Cela dit, la plupart des entreprises qui se lancent dans un projet de datawarehouse cherchent à construire des solutions adaptées à leurs besoins. C’est donc là que se trouvent les exigences métiers de base. Mais ces exigences doivent être traduites en termes de conception physique et logique. Il y a là un haut niveau de complexité. Une complexité qui touche aussi au support des processus métiers de l’entreprise par la solution. Là, d’un point de vue technologique, il peut y avoir de nombreuses difficultés : avec les solutions modernes de datawarehouse, il faut suivre de nombreux processus pour assurer le déploiement des systèmes conformes aux pratiques de référence de l’industrie concernée. Et puis il y a aussi, parfois, le problème de l’intégration de systèmes existants, mal documentés et pour lesquels les compétences requises ne sont plus dans l’entreprise : quand vous regardez les données qui en sortent, il peut être très difficile de comprendre ce à quoi elles correspondent puisque vous ne savez pas comment elles ont été construites.

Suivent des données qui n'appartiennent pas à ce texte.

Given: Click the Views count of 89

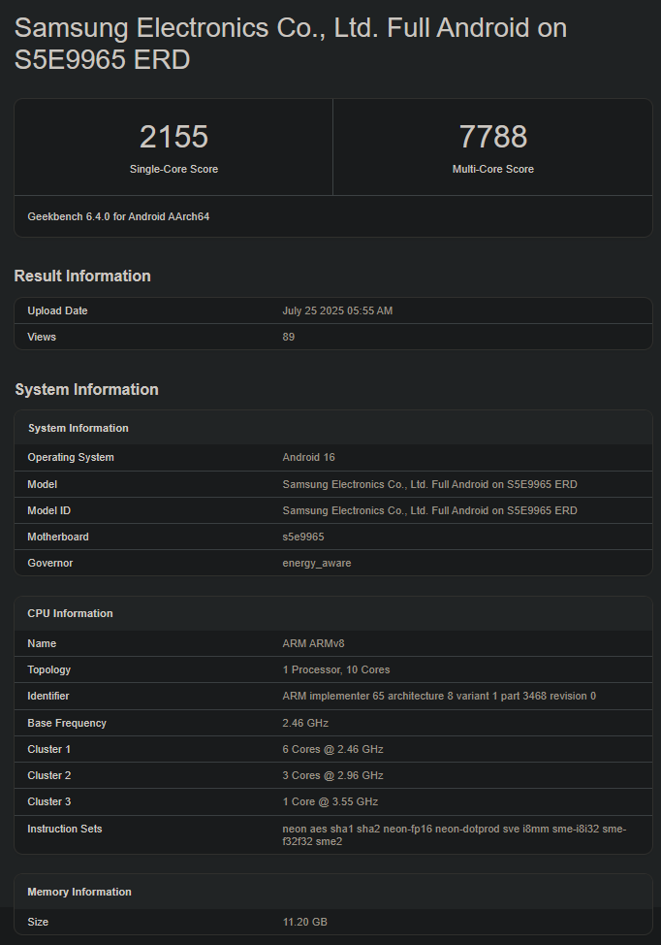Looking at the screenshot, I should pyautogui.click(x=289, y=337).
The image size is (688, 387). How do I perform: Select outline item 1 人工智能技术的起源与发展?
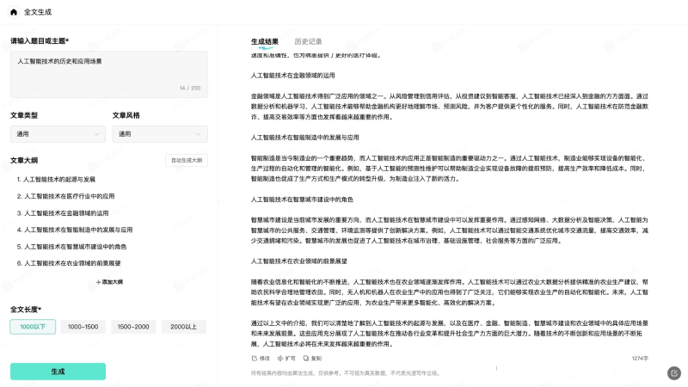(56, 180)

Sans compter l’absence, parfois, de garantie sur la fiabilité des données, notamment lorsqu’elles ont été saisies manuellement, avec les questions que cela soulève en termes de gestion des données erronées : que dois-je faire de ces données ? les rejeter ? les intégrer ? Et il arrive que l’on rencontre des difficultés avec la hiérarchie des données et plus généralement avec le master data management (MDM), par exemple lorsqu'un des produits d’une entreprise passe d’une entité à une autre et que chaque entité cherche à obtenir une vue différente sur les données relatives à ce produit. A tout cela, il faut encore ajouter les questions de connectivité aux sources des données.
LeMagIT : dans ce contexte, les fournisseurs ont-ils tendance à enjoliver leurs solutions ?

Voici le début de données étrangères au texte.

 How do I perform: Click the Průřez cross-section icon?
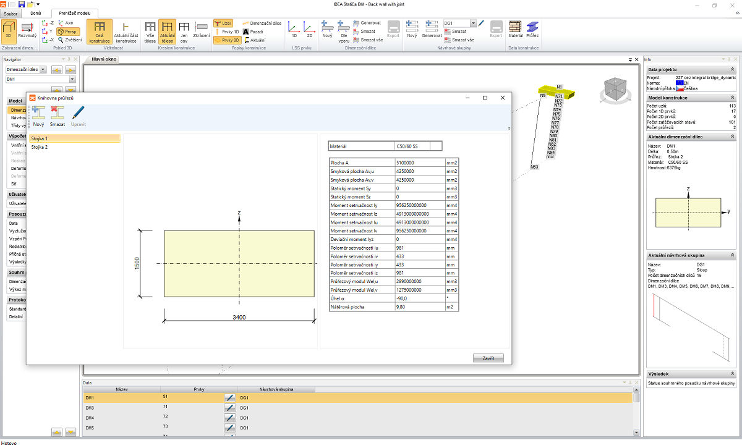click(532, 30)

G.N. : un fournisseur cherche bien sûr à pousser ses solutions, en les présentant comme capables de régler tous les problèmes. Mais l’on sait bien que ce n’est pas le cas. Surtout parce que la réussite d’un déploiement ne dépend pas exclusivement des outils qui sont déployés. Cela dépend des serveurs sur lesquels est déployée la solution de décisionnel, du type de connectivité entre le datawarehouse et le serveur de BI, etc. Cela dépend aussi des compétences des intégrateurs. Ce qui nous conduit à l’un des défis du décisionnel temps réel. Le ministère de la Défense britannique cherche à aller vers ce type de système. Mais cela intéresse aussi le commerce de détail : si je positionne mal un produit dans plusieurs centaines de supermarchés, ça peut coûter très cher ; avec un système décisionnel temps réel, je peux tester une mise en avant sur un petit échantillon de magasins avant de la généraliser ou de la corriger très rapidement.

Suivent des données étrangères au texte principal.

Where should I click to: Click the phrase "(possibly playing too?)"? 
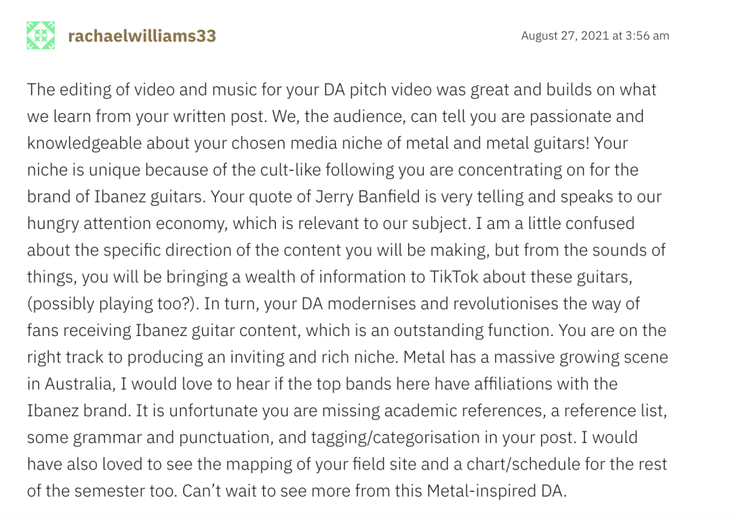tap(111, 304)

LeMagIT : justement, en matière de connaissance client, la BI commence à s’intéresser à des sources de données telles que les réseaux sociaux ou les blogs. Retiennent-elles l’attention des entreprises ?
G.N. : C’est une étape de sophistication supplémentaire. Plus on en sait sur son client, plus on est susceptible d’améliorer sa rentabilité. Récupérer des données venues d’Internet et des réseaux sociaux permet effectivement d’améliorer la connaissance de clientèle. On n’en est juste au début. Et les applications du décisionnel peuvent aller au-delà, en direction des campagnes politiques par exemple. Les Etats-Unis sont plus avancés que l’Europe pour l’utilisation du décisionnel et plus généralement de l’IT dans le cadre politique. Mais cela soulève d’autres questions telles que le respect de vie privée, de l’éthique…
LeMagIT : plus spécifiquement, pensez-vous que Teradata puisse rester indépendant ?
G.N. : Si la question est de savoir si Teradata restera une entreprise indépendante, ma réponse est non. Ne serait-ce que parce que, selon moi, Teradata a probablement le meilleur socle disponible pour le datawarehouse d’entreprise, pour le traitement massivement parallèle de données brutes. Cette position suscite naturellement un certain intérêt. Je verrais bien un constructeur l'absorber.